Есть простой способ объяснить гениальность поэта Рубинштейна тем, кто не очень в теме. Он создал устройство с огромным диапазоном, в котором всё — от бюрократических справок до каких-то затертых цитат из советских повседневных разговоров, — обретает лирическое звучание. На то, как это работает, он намекает в известном фрагменте текста «Это я»:

Мы, к примеру, говорим: вот ветер шумит. А шумит вовсе не ветер, а то, что попадается ему на пути: ветки деревьев, кровельная жесть, печные трубы. А ветер, Любочка, не шумит. Что ему шуметь?

В принципе, это касается любой поэзии: так называемый автор создает из предметов своей жизни механизм улавливания, и проходящая через него историческая стихия языка порождает всякие лиро-эпические и прочие хрусты и сгустки, попутно меняя, ломая, модифицируя, деформируя сами настройки, заданные автором. Рубинштейн как авангардист и концептуалист продемонстрировал этот механизм во всей его радикальной материальной очевидности. Но через него же он вывел и огромный таинственный и неумирающий в нас лирический потенциал советской жизни, со всеми ее коммуналками, соседями, дворами, школами, учебниками и учительницами, с ее сочетанием некой подкожной теплоты, приторной сентиментальности, институционализированного абсурда.

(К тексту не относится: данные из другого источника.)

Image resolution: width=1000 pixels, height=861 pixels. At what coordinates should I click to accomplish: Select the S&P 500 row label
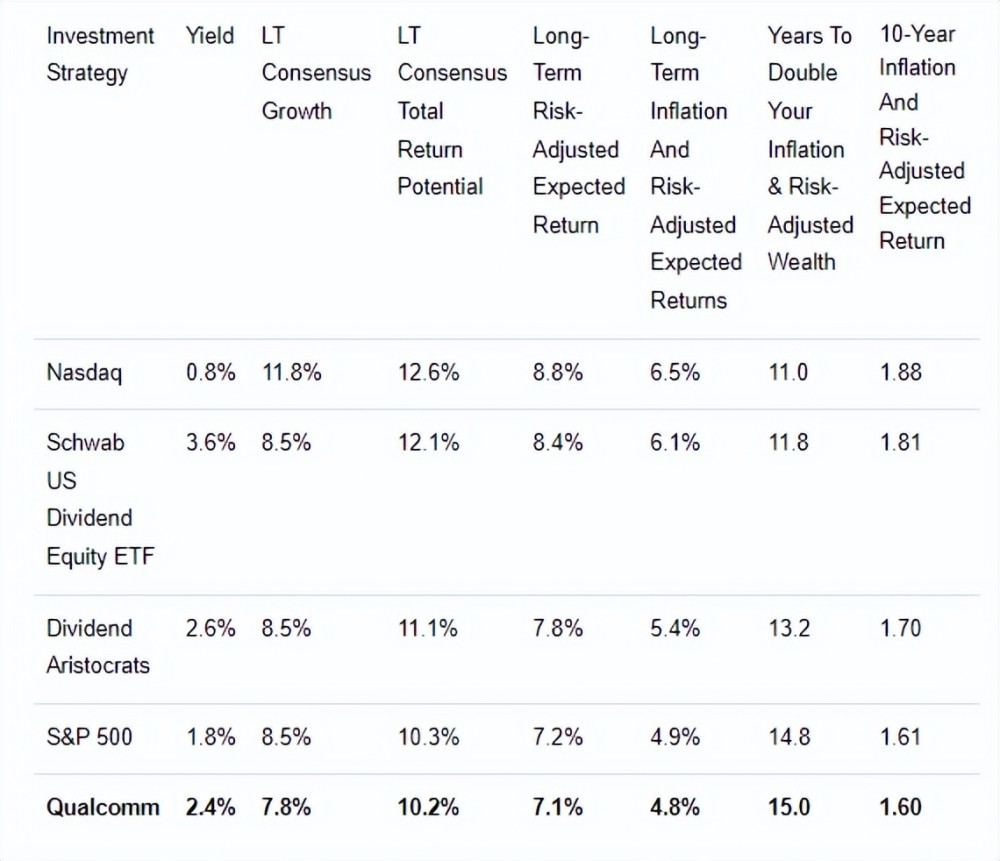point(89,738)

В 2005 мы и Рубинштейны случайно обнаружили, что снимаем две половины одного дома под Москвой — чтоб жить там летом с маленькими детьми. В итоге несколько сезонов мой сын Богдан и внучка Льва Лиза росли там вместе. Ко Льву приезжали его друзья, ко мне мои. Лев пропускал сквозь себя все наши разногласия, не спорил с характерных стереотипных позиций своей среды/поколения, не поддакивал конформистски «молодежи», а, казалось, как-то про себя адаптировал все сказанное для собственного видения, супер-тонкого, внимательного, инклюзивного к настоящему и будущему.

Месяц назад мы с другом обсуждали, что в течение многих лет постоянно встречали Льва на разных митингах. И хорошо бы, мол, спросить в интервью, что именно несло его туда. Предположили, что очевидная любовь Рубинштейна к разным хорошим компаниям и способность за 3 минуты становиться душой любой из них — особым образом сочетается с неким непонятно откуда взявшимся, нерациональным, казалось бы, упорством гражданского долга. И есть в этом что-то от особой протореспубликанской модели, очень редкой в нашей стране, где весь здравый смысл говорит о том, что с милыми друзьями надо общаться не на площадях в окружении пафосных лозунгов и ментов с дубинками, а в безопасных, по возможности частных пространствах…

Таким я Льва и запомню — осматривающимся на митинге в поисках друзей, в опустевшей Москве, где наш язык носится из прошлого в будущее и обратно, шумит в кровельной жести, трубах, наших телах и прочей хрупкой материи.

Лев, Ирина, Маша, Лиза, мои слезы и все возможные сопереживания.

Кирилл МЕДВЕДЕВ


…в наши дни с заметной частотой и повы­шенной эмоциональностью разные люди повели разговоры, объединенные общим грифом «пора валить».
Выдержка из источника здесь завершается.